▸ **WHAT THE TASK ASKS**: Return all lines from the listing below that include the word "link".

= = = = =

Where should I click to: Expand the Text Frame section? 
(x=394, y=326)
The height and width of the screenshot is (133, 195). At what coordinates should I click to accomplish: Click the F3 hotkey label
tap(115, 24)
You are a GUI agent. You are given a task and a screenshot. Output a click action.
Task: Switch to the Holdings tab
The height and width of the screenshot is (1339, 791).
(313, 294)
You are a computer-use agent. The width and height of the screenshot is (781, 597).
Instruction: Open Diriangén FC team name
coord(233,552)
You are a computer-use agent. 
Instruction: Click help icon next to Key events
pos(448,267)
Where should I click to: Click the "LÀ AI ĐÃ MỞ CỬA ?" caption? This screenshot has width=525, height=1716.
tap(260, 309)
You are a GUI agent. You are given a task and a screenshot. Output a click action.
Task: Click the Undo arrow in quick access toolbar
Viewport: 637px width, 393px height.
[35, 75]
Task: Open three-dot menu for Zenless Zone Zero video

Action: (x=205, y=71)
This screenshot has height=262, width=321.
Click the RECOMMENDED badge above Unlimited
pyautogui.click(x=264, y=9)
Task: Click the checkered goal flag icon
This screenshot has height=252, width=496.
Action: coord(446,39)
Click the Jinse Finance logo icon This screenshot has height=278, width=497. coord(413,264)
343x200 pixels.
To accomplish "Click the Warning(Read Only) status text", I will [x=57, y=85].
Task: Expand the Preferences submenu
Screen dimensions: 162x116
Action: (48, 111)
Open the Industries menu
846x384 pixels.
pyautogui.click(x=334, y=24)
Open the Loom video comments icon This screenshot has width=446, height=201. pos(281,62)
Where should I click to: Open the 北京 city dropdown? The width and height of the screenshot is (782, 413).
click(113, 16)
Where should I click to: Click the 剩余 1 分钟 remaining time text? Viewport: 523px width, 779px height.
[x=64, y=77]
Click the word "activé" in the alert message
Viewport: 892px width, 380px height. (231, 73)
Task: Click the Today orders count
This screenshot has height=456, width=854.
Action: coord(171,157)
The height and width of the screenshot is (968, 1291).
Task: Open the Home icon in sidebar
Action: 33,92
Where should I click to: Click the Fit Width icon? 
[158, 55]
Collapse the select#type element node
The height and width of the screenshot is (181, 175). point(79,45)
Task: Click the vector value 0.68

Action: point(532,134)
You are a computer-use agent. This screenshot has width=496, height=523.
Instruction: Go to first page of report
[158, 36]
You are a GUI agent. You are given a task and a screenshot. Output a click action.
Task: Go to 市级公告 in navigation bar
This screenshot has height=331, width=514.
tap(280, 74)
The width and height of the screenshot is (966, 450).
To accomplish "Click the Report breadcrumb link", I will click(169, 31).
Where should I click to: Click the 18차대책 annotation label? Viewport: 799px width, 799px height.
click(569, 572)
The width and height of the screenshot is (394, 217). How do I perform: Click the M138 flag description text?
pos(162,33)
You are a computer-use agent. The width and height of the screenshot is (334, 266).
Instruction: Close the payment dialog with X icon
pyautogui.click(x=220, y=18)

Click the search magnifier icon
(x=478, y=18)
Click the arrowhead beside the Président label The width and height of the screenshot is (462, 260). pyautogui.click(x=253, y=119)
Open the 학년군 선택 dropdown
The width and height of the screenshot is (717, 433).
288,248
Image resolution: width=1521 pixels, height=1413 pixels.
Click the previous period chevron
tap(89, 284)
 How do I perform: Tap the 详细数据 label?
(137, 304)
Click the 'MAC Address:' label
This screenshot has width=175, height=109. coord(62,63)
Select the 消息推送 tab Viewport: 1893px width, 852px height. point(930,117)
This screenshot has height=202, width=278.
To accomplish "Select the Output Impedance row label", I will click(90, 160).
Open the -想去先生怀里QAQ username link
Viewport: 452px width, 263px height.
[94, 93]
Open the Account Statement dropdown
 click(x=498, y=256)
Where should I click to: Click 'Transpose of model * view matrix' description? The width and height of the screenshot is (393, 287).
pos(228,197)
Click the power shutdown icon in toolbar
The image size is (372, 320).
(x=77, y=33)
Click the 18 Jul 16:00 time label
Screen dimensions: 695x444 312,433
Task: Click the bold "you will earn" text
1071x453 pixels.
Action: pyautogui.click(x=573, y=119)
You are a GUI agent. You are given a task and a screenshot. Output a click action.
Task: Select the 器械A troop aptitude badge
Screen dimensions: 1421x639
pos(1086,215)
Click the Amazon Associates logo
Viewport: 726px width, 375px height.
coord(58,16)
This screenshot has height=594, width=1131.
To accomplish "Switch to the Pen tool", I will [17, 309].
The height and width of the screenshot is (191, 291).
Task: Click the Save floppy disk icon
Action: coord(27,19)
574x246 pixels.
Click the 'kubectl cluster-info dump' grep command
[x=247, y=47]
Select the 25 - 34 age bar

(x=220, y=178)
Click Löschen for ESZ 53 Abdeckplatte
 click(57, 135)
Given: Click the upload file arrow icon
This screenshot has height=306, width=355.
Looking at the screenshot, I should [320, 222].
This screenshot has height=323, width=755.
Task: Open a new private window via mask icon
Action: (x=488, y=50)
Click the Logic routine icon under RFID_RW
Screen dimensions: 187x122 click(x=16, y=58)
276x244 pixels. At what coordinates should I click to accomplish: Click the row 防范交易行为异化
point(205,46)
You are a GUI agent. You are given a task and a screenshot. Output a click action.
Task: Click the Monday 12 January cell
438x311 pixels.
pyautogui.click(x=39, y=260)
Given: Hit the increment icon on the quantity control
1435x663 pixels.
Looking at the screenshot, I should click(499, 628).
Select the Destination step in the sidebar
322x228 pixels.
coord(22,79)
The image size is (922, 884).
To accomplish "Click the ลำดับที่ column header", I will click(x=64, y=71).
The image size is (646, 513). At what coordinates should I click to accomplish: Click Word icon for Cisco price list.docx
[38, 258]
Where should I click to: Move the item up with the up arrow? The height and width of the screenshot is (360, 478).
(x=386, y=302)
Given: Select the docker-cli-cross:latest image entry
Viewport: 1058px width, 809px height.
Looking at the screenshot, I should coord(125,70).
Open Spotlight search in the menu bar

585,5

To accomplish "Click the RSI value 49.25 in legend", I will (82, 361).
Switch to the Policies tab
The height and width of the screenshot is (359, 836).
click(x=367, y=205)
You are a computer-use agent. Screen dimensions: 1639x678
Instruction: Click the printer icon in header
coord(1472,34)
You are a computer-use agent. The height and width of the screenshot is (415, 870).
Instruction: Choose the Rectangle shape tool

= = = = =

▸ **RESULT FOR THIS EXERCISE**:
To accomplish "Click the Report breadcrumb link", I will click(169, 31).
Open the -想去先生怀里QAQ username link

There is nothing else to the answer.